Fresh data sourced from the Indian Meteorological Department (IMD) shows an overall 7 per cent rise in rainfall at 16.5 mm in the current monsson season when compared to last year. However, water reservoir levels aross the country stands at 45 per cent of total capacity as compared to the ten year-average of 47 per cent.
If you thought the better than expected monsoon this year will boost water reservoirs and hydro power generation, you might need a rethink.

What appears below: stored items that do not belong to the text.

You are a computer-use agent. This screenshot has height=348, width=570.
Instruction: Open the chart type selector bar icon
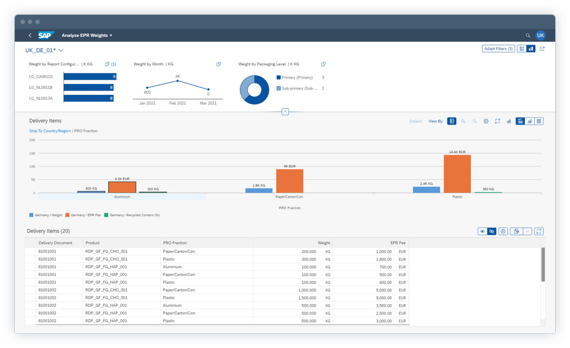tap(508, 121)
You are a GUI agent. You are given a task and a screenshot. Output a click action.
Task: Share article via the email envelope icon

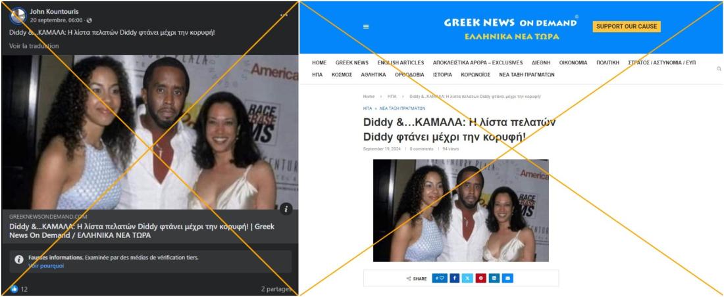click(x=508, y=278)
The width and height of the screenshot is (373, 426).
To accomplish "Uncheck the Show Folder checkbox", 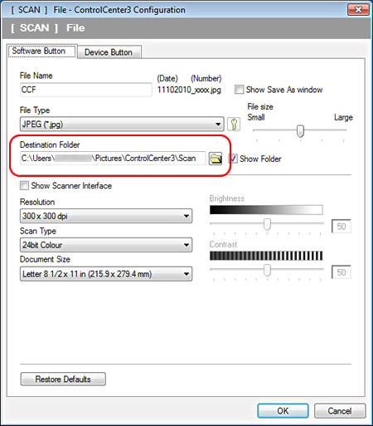I will [233, 159].
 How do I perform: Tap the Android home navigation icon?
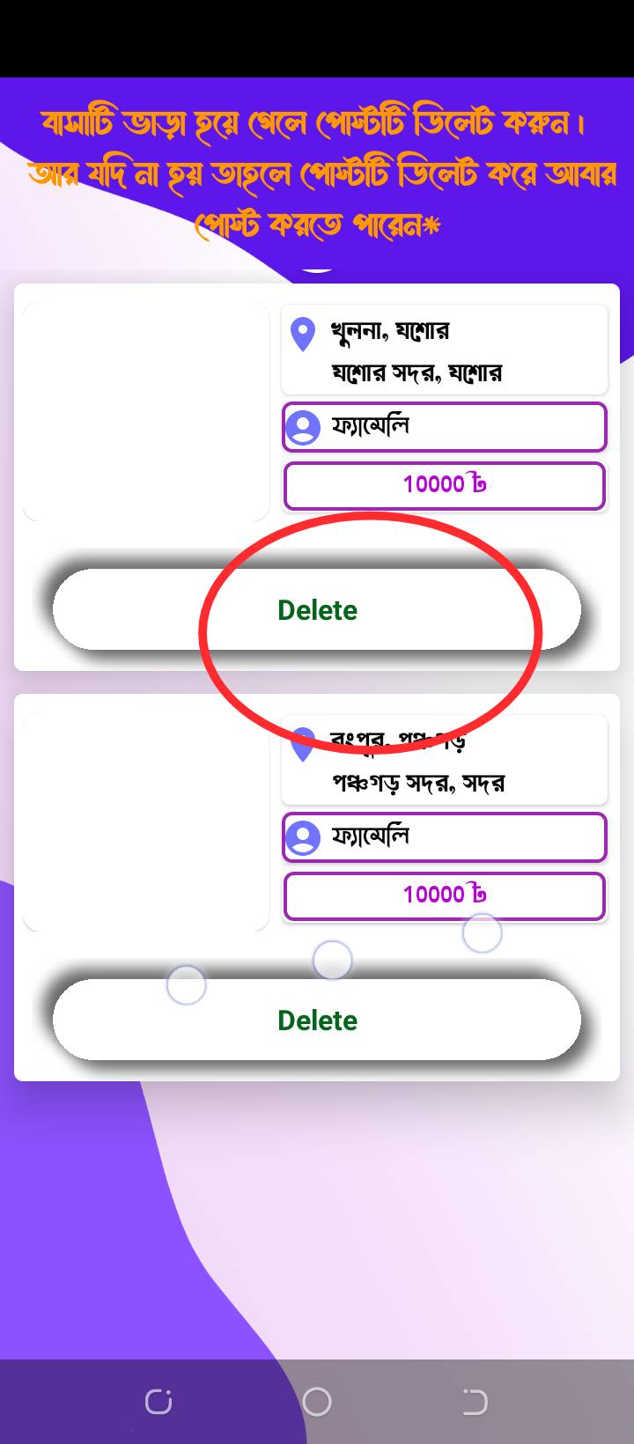[317, 1401]
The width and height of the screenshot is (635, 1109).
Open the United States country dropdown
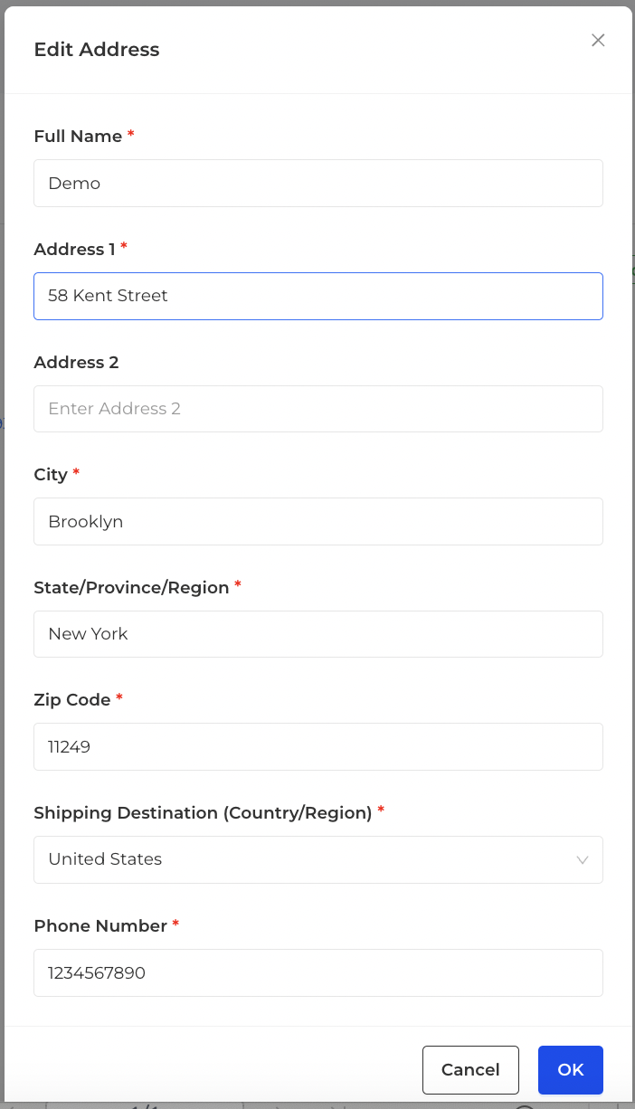tap(318, 859)
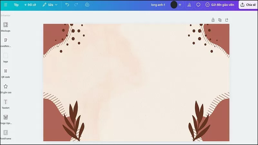Open the comments speech bubble
This screenshot has width=258, height=145.
click(x=198, y=5)
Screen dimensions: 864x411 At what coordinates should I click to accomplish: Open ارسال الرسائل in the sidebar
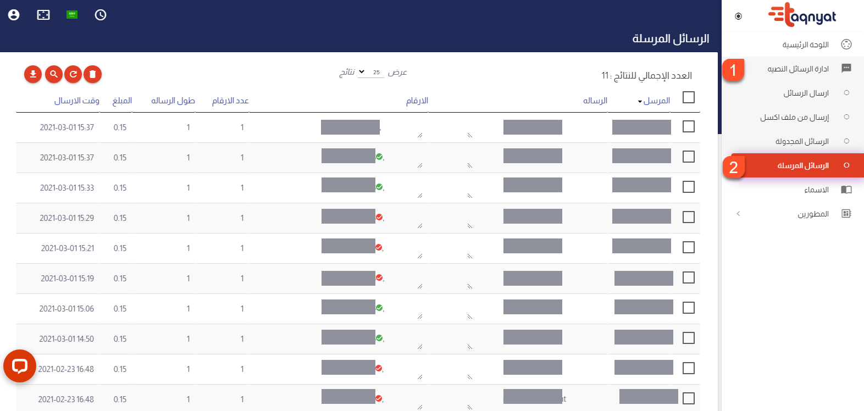(806, 93)
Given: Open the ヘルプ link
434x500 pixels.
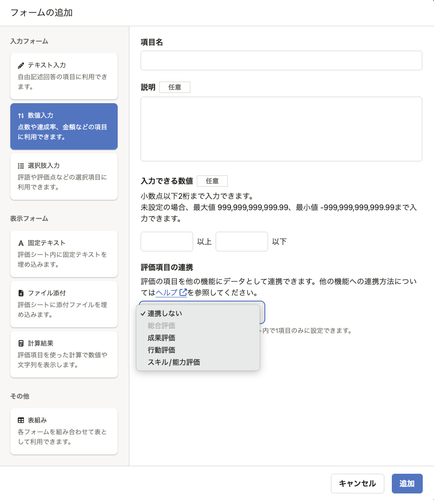Looking at the screenshot, I should click(166, 293).
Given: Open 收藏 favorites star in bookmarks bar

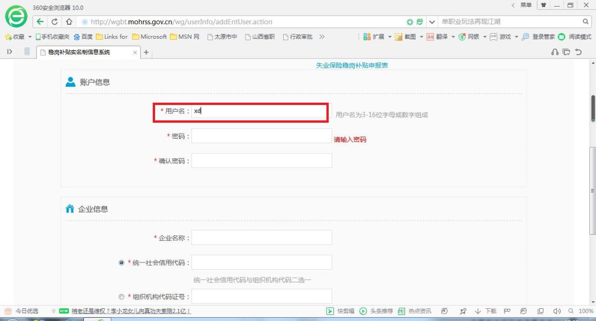Looking at the screenshot, I should click(x=15, y=37).
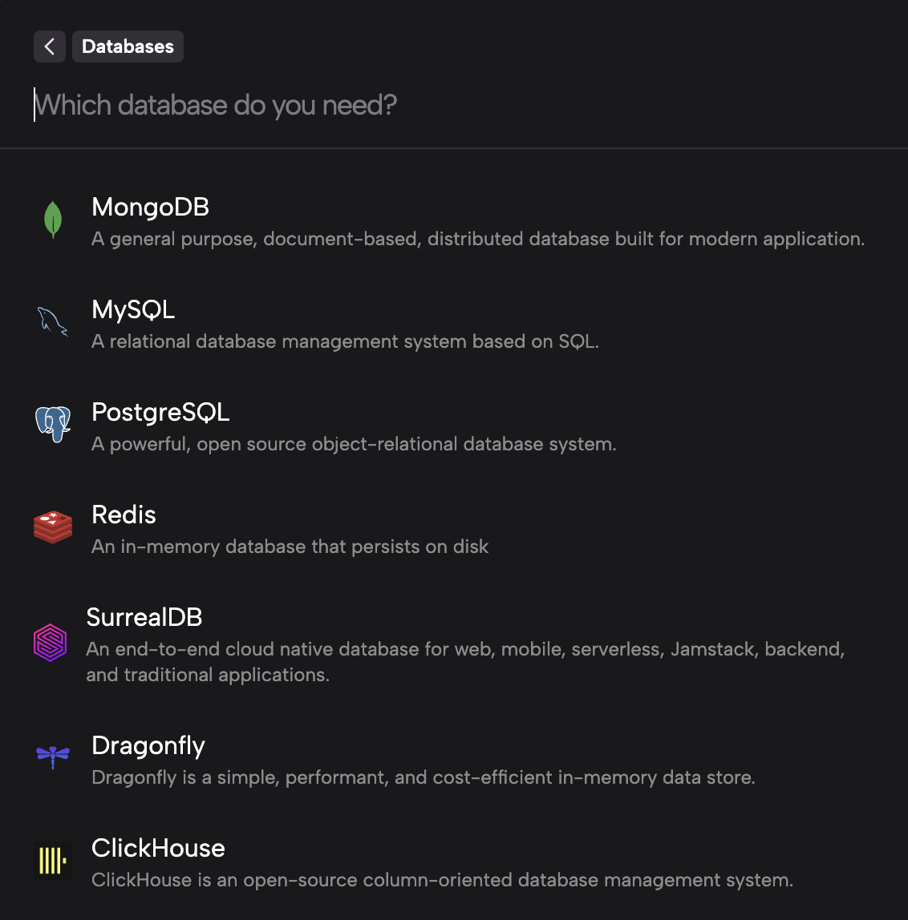This screenshot has width=908, height=920.
Task: Click the Redis 'in-memory database' description
Action: coord(290,547)
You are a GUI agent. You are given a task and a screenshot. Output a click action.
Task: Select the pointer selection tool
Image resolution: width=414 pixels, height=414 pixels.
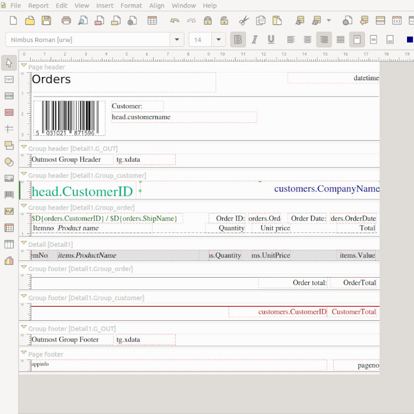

Despite improved rainfall, the level of water in India’s 91 major reservoirs is below the long-period average and hydel generation this fiscal is down by over a tenth.
Fresh data sourced from the Indian Meteorological Department (IMD) shows an overall 7 per cent rise in rainfall at 16.5 mm in the current monsson season when compared to last year. However, water reservoir levels aross the country stands at 45 per cent of total capacity as compared to the ten year-average of 47 per cent. Also, overall hydro power generation dipped 11 per cent to 30.8 billion units in the first quarter current fiscal as against 34.7 billion units in the same period last year, according to the latest Central Electricity Authority data.
Experts attribute the unexpected development to a combination of low energy demand and poor reservoir levels in the suthern states. “Hydro power generation has fallen short largely on account of poor inflows to reservoirs in southern states, especially in Karnataka, Kerala, Andhra and Telangana,” said Kameshwara Rao, Partner at accounting and consultancy firm PwC.
He added the combination of two factors — poor reservoir levels and low energy demand — makes hydro plants adopt a strategy to improve storage and minimise power generation to levels just adequate for maintaining required flow. “This gives them flexibility of energy source later when demand pick up,” Rao said.
India has a total installed power generation capacity of around 300,000 Megawatt. Hydro power plants account for around 17 per cent of this capacity. Thermal plants account for a bulk of the rest of the capacity. The country generated 296 Billion Units of power in the quarter ended June, up 9 per cent over the last year’s 272 billion units.
The overall improvement in power availability has impacted spot market prices of the commodity which fell ten per cent to Rs 2.31 per unit in the April-June 2016 period as compared to the same period last fiscal.
Power is one of the eight core infrastructure sectors which have a combined weight of 38 per cent in the Index of Industrial Production (IIP). The core sectors of the economy registered a 5.2 per cent yearon-year increase in June led by better-than-expected performance of the power, coal and cement sectors.